Cigarette Burns has much more to it however.  It is the story of a young man named Kirby (played by Norman Reedus) that runs a cinema and tracks down rare films for clients.  He is contracted by a wealthy man (Udo Kier) to track down the rarest of films, a French film called “Le Fin Absolue du Monde.”  The film was supposedly shown only once.  At that screening people went berserk.  The audience began killing each other and themselves before wrecking the theater as well.  The authorities confiscated and destroyed every known print of the film.  However, Kier’s character has heard of rare underground showings and he has additional proof that at least one print has survived.  The director had obtained an actual angel that he mutilated and tortured on-screen in the film.  Kier has the angel’s severed wings on his wall and in a separate room, he also has chained to a pedestal the angel itself.  As the angel explains, it is bonded with the film.  If the film had been destroyed, it would know.

The film touches very effectively on so many different ideas and themes.  Obviously it looks at the power of film and of obsession.  It looks at addiction in both Kirby and his deceased girlfriend’s addiction to heroin as well as Kirby’s addiction to danger as he pursues the film through escalating visions as well as actual dangers like the director that was willing to kill to make his art.

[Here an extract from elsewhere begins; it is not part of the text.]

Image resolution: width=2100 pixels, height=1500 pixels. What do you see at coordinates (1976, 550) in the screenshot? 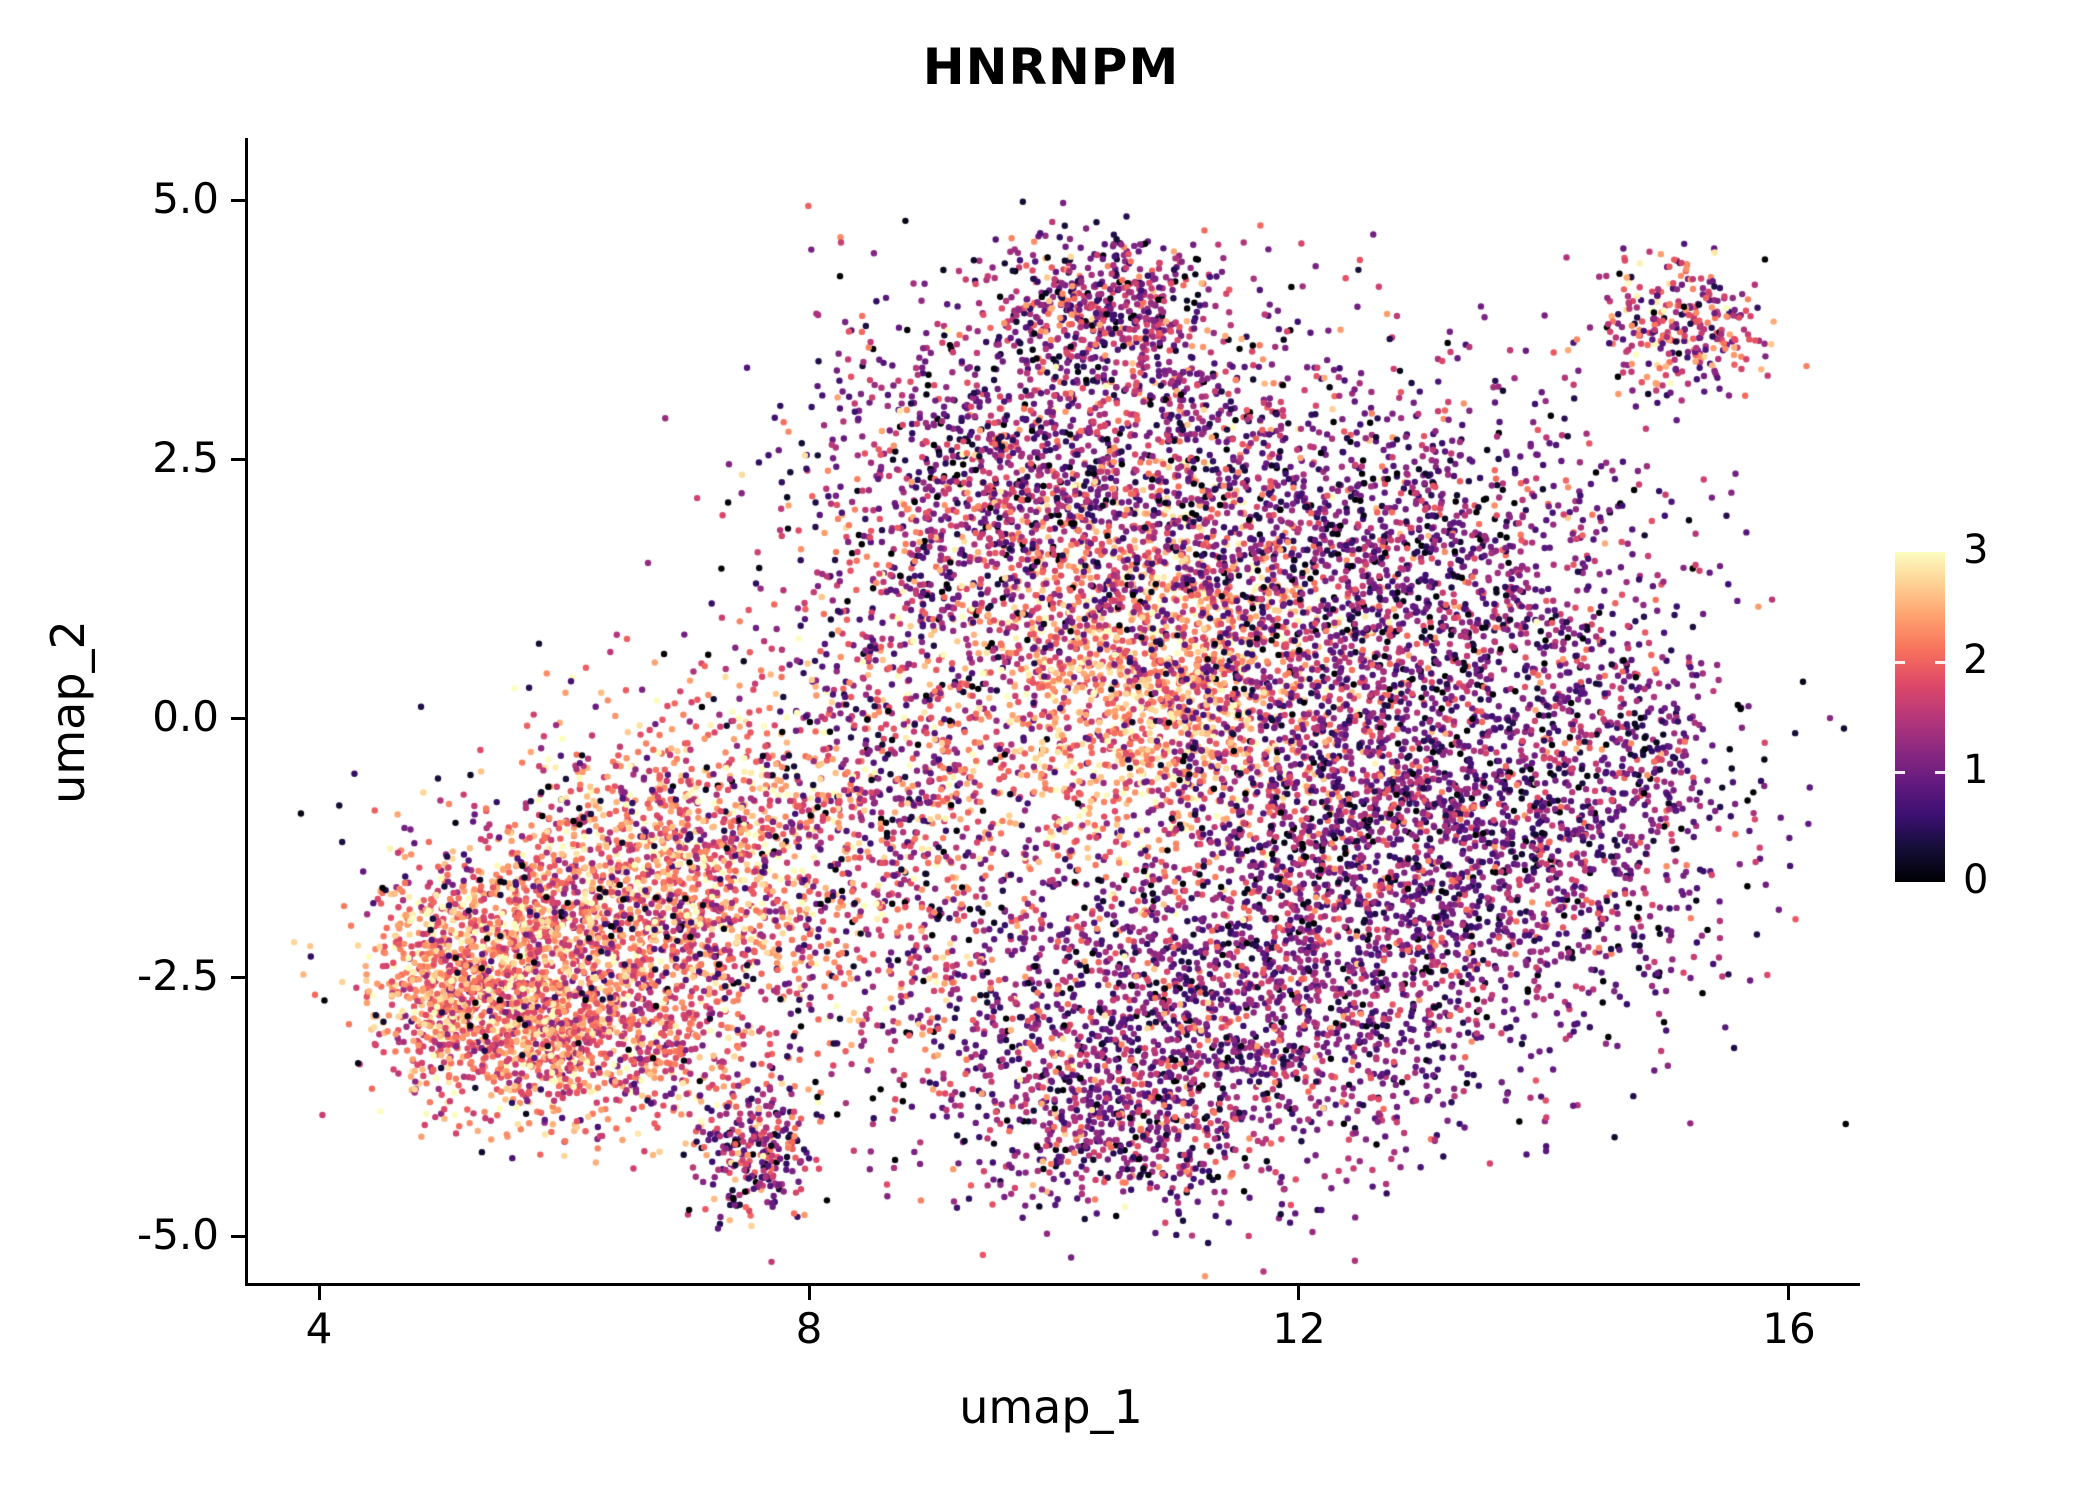
I see `colorbar-tick-label: 3` at bounding box center [1976, 550].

Not every question is answered and not everything is explained.  Like Videodrome that I watched earlier, you are often left wondering what is real and what is a dream.  In the end it seems the film’s true power is in making people deal with their own hidden guilt while bringing out humanity’s basest animal behavior.  The manservant to Mr. Kier, who we have never seen do any act of cruelty, watches the film and ends up greeting Kirby covered in self-inflicted cuts before jabbing blades into his own eyes.  The manservant may not have done anything wrong, but then how many wrongs did he witness while in Kier’s employ that he did or said nothing about.  What atrocities may he have seen that he needed to blind himself literally for the guilt of being blind to these acts figuratively.

When Anchor Bay started releasing the Masters of Horror episodes on DVD, I felt it was kind of a rip-off to have to spend $10 for each one hour movie, but the money is well worth it with the amount of bonus features they created for the DVD.  There is a nice John Carpenter retrospective featurette as well as one on the making of the film, two commentaries, interviews, bios and DVD-ROM features as well.

Normally I would rate a one hour made for cable series episode on the Night Flight scale.  On that scale it would get a 10.  I feel that quality wise, this one hour movie can hold its own on the four star scale I use for movies and I give it a 3 1/2 on that scale.